The company’s success will depend on its ability to execute several critical moves simultaneously: expanding beyond Apple’s ecosystem, building defensibility into its API layer, and staying ahead of the rapidly evolving AI agent landscape.
If they succeed, Linq won’t just be another messaging API provider—they’ll be the conversational OS that powers the next wave of human-AI interaction. And in a world where the battle for user attention is fiercer than ever, the company that controls the interface controls the future.
Tags: Linq, AI agents, iMessage API, messaging infrastructure, conversational AI, TQ Ventures, Mucker Capital, Poke.com, app fatigue, B2B SaaS, net revenue retention, zero churn, Series A funding, Apple Messages for Business, Twilio competitor, AI-to-human communication, messaging-native interface, programmatic messaging, conversational tech
Viral Sentences:
- “Consumers are suffering from app fatigue—but with Linq’s technology, there’s no need to use another app to interact with AI assistants.”
- “Poke.com proved that AI has gotten good enough—you don’t need a traditional app anymore to do things.”

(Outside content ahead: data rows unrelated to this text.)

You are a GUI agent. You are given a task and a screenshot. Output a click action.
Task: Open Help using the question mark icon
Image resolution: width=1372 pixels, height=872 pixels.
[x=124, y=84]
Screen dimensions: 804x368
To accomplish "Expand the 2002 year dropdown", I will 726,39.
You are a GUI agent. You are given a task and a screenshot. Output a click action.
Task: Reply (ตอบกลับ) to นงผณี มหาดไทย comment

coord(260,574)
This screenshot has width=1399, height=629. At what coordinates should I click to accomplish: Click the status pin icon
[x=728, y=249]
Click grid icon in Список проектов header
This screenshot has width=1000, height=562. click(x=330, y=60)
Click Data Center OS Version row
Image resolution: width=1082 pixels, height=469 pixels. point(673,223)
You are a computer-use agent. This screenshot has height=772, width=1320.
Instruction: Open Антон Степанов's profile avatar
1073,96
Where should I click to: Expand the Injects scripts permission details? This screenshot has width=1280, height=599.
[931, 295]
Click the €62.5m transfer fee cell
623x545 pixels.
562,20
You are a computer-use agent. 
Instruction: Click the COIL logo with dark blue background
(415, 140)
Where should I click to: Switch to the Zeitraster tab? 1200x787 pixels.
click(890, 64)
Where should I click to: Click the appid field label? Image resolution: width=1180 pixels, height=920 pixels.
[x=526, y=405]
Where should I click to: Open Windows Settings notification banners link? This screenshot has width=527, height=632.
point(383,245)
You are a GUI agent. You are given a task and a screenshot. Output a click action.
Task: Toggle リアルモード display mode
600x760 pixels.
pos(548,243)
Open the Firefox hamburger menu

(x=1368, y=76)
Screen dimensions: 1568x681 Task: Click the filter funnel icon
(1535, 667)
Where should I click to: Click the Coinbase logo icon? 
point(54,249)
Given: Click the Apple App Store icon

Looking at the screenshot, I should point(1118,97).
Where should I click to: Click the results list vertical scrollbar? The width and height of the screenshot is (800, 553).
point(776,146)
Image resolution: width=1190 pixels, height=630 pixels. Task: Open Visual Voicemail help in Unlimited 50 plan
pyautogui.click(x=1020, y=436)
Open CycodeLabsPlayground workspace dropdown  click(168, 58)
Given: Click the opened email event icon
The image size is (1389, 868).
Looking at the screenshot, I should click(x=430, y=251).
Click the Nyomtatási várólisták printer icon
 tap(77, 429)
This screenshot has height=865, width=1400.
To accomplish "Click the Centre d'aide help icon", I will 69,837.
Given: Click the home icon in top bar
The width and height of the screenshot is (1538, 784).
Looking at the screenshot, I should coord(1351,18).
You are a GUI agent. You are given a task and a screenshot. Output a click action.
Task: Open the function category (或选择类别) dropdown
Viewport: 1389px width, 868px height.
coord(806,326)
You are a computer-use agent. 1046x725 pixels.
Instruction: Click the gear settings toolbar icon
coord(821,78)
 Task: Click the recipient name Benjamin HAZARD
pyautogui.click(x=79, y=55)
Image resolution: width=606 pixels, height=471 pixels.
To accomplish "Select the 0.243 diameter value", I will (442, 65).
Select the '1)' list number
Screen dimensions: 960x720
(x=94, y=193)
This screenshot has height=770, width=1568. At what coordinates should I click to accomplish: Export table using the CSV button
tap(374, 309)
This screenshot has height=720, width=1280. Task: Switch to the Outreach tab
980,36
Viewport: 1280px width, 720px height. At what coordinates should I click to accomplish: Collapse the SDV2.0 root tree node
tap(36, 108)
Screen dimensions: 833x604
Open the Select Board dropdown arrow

- “Linq’s customers now reach 134,000 monthly active users via the platform, facilitating more than 30 million messages per month.”
- “Our vision for the platform is everything you need to build conversational tech—wherever your customers are, you should be able to talk to them.”
- “By making AI-to-human communication as frictionless as texting a friend, Linq is enabling an entirely new category of companies.”